› relacje
00:57 / 28.02.2018

Leszek Możdżer z elbląskimi kameralistami oczarował publiczność

Leszek Możdżer z elbląskimi kameralistami oczarował publiczność

fot. Marcin Mongiałło

Elbląska Orkiestra Kameralna po raz kolejny zagrała z wielką gwiazdą. Tym razem był to Leszek Możdżer. Publiczność była oczarowana jego występem. Prawie dwugodzinny koncert wydawał się chwilą tylko. 

Elblążanie już przyzwyczaili się do tego, że „ich” kameraliści grają tylko z najlepszymi. Tym razem solistą był Leszek Możdżer, jeden z najwybitniejszych polskich muzyków jazzowych, pianista światowej klasy, odważny eksplorator, oryginalny twórca posiadający własny język muzyczny. Publiczność tłumnie przybyła do sali koncertowej szkoły muzycznej (trzeba było dostawiać krzesła) przekonała się, że sława Leszka Możdżera nie jest bezpodstawna. Zgotowała artyście owację na stojąco. 

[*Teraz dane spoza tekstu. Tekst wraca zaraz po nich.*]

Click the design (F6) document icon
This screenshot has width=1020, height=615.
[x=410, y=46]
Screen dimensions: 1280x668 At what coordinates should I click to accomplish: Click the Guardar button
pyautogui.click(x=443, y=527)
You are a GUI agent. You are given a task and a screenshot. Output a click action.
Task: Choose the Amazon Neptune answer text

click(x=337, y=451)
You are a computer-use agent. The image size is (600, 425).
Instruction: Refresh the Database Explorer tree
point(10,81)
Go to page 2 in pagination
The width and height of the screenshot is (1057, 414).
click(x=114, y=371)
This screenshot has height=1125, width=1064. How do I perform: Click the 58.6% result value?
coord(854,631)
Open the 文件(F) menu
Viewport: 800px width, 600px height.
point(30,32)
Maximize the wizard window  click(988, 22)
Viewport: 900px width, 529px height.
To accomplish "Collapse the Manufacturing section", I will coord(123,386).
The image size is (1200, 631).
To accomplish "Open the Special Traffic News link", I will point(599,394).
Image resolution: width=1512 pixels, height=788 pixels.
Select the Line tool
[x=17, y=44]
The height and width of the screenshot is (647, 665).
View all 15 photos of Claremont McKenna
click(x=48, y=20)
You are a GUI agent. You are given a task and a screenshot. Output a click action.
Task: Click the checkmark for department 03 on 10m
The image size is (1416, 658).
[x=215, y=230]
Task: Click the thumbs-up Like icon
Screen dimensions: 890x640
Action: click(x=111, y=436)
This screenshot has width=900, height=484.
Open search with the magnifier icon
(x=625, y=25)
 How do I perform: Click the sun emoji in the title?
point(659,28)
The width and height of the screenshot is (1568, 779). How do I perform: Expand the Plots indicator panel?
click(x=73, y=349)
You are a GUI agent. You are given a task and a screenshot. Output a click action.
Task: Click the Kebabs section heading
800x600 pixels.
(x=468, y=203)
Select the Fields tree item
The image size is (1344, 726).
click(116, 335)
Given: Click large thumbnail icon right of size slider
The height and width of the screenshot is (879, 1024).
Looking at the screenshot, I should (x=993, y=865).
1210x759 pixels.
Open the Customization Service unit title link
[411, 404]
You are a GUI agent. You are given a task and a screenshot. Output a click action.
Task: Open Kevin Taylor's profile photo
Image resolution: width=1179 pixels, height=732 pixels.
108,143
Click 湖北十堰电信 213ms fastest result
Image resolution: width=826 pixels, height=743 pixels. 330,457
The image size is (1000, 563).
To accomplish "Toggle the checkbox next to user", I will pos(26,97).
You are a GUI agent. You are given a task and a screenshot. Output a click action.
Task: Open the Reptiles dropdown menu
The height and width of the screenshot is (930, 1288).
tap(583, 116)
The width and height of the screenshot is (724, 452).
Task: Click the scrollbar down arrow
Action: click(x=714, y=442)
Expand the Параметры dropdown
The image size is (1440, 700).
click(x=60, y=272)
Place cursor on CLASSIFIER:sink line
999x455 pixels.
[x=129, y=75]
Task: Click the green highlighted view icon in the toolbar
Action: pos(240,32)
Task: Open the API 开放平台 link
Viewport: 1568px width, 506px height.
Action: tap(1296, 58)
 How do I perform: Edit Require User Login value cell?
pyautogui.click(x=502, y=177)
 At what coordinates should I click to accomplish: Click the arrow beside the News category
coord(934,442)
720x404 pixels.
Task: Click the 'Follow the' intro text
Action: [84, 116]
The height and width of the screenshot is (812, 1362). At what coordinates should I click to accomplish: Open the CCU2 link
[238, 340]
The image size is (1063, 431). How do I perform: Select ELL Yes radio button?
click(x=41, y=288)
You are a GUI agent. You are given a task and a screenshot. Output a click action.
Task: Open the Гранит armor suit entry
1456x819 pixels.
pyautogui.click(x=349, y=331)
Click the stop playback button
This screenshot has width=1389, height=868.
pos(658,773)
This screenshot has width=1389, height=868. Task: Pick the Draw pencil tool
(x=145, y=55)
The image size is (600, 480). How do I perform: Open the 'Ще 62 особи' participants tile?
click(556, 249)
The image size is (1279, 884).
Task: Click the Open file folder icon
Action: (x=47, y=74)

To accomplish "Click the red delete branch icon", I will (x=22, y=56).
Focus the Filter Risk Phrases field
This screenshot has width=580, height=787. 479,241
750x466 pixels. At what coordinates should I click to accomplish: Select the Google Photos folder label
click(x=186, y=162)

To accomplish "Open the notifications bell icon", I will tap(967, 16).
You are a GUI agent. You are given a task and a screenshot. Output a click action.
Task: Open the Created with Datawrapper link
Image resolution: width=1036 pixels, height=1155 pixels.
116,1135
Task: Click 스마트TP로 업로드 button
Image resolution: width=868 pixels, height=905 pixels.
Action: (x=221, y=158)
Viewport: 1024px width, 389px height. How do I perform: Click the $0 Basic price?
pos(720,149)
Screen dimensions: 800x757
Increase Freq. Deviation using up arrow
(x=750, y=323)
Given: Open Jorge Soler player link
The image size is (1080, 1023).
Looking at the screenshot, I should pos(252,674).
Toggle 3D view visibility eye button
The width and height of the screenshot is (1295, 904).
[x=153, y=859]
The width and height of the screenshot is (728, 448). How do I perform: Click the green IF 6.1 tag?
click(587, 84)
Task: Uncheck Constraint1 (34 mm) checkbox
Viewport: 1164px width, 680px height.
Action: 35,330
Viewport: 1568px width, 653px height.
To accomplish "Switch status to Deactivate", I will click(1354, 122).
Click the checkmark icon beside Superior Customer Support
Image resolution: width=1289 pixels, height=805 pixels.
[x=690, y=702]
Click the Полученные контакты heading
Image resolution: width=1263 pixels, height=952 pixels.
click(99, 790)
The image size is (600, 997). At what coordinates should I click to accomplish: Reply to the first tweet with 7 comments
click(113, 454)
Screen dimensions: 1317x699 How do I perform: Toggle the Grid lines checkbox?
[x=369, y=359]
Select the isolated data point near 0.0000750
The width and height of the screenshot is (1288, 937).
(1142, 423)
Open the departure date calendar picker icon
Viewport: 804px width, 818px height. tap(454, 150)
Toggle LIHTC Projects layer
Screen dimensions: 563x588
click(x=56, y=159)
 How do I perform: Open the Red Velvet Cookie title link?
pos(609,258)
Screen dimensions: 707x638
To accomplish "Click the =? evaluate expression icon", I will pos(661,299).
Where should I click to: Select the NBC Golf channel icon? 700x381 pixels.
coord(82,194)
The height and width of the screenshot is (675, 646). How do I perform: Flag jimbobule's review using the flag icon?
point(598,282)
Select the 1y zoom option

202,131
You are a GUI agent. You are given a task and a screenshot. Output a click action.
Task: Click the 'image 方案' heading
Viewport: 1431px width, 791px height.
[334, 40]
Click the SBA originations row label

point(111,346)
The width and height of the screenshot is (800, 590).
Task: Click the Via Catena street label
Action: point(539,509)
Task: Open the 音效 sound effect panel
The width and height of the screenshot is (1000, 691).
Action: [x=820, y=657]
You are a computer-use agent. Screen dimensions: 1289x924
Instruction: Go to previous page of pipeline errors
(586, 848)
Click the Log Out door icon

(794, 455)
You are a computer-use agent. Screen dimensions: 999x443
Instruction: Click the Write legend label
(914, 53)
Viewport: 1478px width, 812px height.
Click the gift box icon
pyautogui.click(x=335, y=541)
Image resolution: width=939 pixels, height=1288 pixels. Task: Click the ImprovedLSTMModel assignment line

W programie koncertu były głównie kompozycje pianisty z dwóch ostatnich płyt: Komeda i Polska, Preludium i Fuga na orkiestrę smyczkową, Miniatury na smyczki i fortepian improwizujący. Nie zabrakło też utworu Fryderyka Chopina (Preludium) oraz Henryka Mikołaja Góreckiego Koncert na klawesyn (fortepian) i orkiestrę smyczkową op. 40. Tę niezwykle wymagającą kompozycję Leszek Możdżer zapowiedział z dużą dozą humoru:

Przyniosłem nuty, bo to trudny utwór i trzeba go grać z nut. Wykonanie go wymaga dużej kondycji i wewnętrznego spokoju. Allegro molto oburącz

- zażartował. Po chwili dodał trzymajcie państwo kciuki, by się udało. 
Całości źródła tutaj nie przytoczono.